**What is being asked:**
Below are some records. Pull every line that contains the word "computer".

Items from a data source
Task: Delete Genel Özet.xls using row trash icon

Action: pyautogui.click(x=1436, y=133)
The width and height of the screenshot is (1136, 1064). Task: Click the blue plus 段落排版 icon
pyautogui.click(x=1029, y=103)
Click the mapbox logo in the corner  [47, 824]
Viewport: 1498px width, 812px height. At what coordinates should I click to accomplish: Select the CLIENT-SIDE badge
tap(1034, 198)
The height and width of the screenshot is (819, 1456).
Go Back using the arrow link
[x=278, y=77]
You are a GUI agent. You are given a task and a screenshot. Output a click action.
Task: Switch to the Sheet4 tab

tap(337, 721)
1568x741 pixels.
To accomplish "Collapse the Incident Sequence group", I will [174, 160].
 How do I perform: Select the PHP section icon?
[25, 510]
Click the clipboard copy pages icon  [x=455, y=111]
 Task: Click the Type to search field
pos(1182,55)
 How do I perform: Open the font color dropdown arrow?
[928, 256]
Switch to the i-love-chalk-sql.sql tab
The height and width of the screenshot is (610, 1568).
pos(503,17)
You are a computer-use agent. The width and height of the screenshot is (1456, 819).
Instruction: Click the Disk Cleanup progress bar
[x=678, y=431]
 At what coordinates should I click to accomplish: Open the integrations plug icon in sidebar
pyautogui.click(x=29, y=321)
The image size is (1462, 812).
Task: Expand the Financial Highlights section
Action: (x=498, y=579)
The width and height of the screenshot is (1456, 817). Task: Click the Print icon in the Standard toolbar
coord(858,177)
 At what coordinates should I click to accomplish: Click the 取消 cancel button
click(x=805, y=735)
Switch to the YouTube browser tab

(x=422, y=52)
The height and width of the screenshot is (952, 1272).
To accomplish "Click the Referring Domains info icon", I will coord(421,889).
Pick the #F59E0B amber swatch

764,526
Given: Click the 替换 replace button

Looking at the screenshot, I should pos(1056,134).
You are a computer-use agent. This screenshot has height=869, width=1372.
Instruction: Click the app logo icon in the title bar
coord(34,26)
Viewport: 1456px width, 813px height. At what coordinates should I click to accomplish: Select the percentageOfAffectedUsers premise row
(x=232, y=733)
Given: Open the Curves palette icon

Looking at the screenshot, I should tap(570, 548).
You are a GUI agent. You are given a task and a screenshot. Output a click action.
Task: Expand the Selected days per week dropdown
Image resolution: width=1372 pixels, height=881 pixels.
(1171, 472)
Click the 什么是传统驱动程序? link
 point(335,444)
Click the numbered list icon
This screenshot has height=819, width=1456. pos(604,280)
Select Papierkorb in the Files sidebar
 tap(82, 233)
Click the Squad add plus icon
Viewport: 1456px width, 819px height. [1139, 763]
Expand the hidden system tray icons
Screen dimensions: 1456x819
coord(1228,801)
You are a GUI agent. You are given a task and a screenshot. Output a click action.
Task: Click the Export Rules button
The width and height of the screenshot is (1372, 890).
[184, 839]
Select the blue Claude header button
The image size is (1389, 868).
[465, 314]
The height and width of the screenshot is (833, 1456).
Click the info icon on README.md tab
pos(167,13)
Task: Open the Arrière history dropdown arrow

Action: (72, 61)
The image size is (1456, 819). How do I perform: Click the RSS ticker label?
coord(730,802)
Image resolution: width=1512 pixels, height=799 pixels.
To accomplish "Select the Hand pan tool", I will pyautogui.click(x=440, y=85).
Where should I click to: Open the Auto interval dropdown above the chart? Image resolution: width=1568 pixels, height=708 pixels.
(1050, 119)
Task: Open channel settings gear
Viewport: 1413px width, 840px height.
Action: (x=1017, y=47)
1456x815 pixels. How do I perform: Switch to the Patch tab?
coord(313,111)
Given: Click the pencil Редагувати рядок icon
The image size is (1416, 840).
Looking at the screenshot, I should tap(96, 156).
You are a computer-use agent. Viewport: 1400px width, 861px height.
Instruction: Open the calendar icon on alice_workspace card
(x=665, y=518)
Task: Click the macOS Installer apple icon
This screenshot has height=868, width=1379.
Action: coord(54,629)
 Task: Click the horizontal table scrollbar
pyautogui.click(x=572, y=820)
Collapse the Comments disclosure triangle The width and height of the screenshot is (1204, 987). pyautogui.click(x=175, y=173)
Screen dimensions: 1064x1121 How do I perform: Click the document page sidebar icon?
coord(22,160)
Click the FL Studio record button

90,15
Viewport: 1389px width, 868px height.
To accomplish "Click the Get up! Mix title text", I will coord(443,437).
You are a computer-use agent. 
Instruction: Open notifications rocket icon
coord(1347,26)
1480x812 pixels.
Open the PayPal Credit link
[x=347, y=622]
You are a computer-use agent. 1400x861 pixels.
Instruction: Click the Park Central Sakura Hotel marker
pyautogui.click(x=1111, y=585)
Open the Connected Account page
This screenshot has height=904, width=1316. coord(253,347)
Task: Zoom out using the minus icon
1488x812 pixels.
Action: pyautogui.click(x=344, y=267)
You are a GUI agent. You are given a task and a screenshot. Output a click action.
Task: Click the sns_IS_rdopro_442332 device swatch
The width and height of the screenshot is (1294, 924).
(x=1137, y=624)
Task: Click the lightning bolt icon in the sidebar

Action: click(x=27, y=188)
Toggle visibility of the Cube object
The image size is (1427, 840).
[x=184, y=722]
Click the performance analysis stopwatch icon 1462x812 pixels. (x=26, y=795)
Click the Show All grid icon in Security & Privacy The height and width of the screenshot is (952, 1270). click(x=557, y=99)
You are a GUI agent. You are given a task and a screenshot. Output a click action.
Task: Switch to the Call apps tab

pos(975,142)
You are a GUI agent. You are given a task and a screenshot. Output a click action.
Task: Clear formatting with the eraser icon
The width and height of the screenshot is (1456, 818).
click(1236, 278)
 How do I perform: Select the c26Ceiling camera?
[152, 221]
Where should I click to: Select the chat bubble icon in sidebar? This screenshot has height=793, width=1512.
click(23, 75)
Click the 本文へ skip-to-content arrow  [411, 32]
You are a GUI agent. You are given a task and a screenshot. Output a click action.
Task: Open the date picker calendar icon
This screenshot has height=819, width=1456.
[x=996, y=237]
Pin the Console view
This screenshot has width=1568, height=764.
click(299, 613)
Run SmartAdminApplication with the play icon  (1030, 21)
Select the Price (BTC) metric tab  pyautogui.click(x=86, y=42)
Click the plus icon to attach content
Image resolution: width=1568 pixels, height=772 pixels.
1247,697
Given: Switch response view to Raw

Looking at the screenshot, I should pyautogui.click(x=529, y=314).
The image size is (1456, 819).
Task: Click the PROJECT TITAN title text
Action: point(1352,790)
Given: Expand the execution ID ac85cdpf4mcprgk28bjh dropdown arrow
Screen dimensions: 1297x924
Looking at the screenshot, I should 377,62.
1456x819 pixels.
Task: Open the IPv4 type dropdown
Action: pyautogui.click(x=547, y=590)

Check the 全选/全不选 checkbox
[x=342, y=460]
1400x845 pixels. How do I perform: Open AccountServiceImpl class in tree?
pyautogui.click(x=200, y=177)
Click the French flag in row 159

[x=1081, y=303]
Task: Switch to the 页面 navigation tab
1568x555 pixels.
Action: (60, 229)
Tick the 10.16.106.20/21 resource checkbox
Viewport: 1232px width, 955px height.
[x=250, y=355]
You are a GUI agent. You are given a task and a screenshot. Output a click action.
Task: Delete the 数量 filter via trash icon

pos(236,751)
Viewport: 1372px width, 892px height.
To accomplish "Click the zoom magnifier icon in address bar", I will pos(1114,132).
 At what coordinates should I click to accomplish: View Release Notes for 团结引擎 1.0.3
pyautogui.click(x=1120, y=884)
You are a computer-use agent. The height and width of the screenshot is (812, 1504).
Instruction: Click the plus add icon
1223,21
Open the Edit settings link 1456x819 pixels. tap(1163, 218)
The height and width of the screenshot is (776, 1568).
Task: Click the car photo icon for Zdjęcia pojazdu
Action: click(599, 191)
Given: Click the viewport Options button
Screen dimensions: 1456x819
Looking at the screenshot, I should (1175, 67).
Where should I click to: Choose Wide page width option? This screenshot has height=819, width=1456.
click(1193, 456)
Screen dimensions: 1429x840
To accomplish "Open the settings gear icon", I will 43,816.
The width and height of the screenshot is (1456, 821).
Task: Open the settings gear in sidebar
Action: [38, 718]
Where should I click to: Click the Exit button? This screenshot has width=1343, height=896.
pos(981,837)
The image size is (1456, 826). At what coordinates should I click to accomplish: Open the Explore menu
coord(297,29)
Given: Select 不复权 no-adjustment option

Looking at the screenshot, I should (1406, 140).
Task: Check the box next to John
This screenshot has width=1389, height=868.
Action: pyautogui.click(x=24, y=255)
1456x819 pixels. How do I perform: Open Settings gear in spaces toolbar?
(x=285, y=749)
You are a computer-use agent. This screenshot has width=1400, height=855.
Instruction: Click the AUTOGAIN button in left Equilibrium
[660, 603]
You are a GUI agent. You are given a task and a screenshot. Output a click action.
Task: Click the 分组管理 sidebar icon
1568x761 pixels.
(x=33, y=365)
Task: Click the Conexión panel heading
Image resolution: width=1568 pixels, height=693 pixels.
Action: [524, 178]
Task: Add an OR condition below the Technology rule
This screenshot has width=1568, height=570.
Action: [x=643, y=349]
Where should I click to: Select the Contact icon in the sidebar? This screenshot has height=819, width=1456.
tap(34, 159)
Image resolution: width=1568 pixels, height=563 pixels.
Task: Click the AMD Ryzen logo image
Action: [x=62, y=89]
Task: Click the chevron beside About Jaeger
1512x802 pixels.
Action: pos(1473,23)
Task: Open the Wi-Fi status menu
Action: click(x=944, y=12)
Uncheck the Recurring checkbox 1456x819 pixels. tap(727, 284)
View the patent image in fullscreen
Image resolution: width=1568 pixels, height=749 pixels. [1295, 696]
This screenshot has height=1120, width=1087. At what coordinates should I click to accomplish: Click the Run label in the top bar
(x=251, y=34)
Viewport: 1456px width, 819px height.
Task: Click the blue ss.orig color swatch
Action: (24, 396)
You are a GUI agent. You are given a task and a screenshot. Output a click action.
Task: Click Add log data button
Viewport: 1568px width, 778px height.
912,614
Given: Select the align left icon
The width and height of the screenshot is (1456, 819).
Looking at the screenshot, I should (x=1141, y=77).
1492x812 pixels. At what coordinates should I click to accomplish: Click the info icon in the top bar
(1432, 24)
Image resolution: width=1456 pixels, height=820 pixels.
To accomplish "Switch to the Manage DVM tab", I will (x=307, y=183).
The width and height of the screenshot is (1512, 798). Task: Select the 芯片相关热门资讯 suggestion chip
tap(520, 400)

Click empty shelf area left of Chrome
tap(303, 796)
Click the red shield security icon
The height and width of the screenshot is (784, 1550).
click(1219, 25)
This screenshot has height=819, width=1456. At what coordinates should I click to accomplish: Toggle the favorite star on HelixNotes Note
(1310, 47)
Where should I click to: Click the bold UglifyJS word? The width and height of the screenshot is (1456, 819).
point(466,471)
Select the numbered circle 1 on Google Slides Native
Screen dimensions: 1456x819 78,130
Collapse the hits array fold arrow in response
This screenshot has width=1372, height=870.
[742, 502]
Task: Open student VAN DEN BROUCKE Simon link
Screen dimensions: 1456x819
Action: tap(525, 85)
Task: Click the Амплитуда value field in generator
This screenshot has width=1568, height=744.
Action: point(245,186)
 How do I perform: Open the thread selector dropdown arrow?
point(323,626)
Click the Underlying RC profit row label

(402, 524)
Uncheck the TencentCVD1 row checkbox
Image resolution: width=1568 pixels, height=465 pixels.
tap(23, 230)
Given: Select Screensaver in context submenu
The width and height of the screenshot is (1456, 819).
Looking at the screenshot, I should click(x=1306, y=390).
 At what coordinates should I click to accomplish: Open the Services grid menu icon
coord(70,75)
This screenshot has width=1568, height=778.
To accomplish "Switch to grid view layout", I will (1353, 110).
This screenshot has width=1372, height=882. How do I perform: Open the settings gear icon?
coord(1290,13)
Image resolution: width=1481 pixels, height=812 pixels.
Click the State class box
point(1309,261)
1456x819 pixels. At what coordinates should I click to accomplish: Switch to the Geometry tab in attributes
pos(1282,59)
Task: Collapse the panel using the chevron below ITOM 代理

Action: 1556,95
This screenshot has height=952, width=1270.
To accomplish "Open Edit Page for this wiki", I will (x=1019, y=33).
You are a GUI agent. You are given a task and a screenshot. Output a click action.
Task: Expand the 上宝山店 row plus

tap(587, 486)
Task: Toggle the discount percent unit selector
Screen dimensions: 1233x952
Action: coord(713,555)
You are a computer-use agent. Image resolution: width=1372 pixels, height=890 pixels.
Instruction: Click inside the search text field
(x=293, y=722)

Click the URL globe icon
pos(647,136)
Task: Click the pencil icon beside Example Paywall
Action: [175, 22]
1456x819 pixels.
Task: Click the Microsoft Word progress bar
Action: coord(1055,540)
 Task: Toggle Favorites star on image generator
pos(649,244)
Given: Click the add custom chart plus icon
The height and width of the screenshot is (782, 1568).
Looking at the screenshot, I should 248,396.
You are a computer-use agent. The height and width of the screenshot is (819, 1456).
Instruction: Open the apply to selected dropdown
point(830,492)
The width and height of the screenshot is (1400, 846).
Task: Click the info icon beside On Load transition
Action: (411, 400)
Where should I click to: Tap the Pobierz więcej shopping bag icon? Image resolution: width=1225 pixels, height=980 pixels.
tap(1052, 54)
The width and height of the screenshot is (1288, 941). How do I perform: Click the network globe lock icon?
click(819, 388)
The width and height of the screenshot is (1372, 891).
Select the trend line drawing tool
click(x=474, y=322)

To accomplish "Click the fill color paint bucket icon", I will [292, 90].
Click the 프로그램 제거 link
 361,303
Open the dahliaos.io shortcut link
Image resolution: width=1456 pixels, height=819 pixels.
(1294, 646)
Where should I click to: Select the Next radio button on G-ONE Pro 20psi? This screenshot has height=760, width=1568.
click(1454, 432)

**Answer to this problem:**
You are a computer-use agent. The width and height of the screenshot is (1456, 819).
You are a computer-use agent. This screenshot has height=869, width=1372.
You are a computer-use agent. Viewport: 1400px width, 861px height.
You are a computer-use agent. 
You are a computer-use agent. 1400x861 pixels.
You are a computer-use agent. The height and width of the screenshot is (812, 1504).
You are a computer-use agent. This screenshot has width=1400, height=855.
You are a computer-use agent. Image resolution: width=1372 pixels, height=890 pixels.
You are a computer-use agent. The height and width of the screenshot is (819, 1456).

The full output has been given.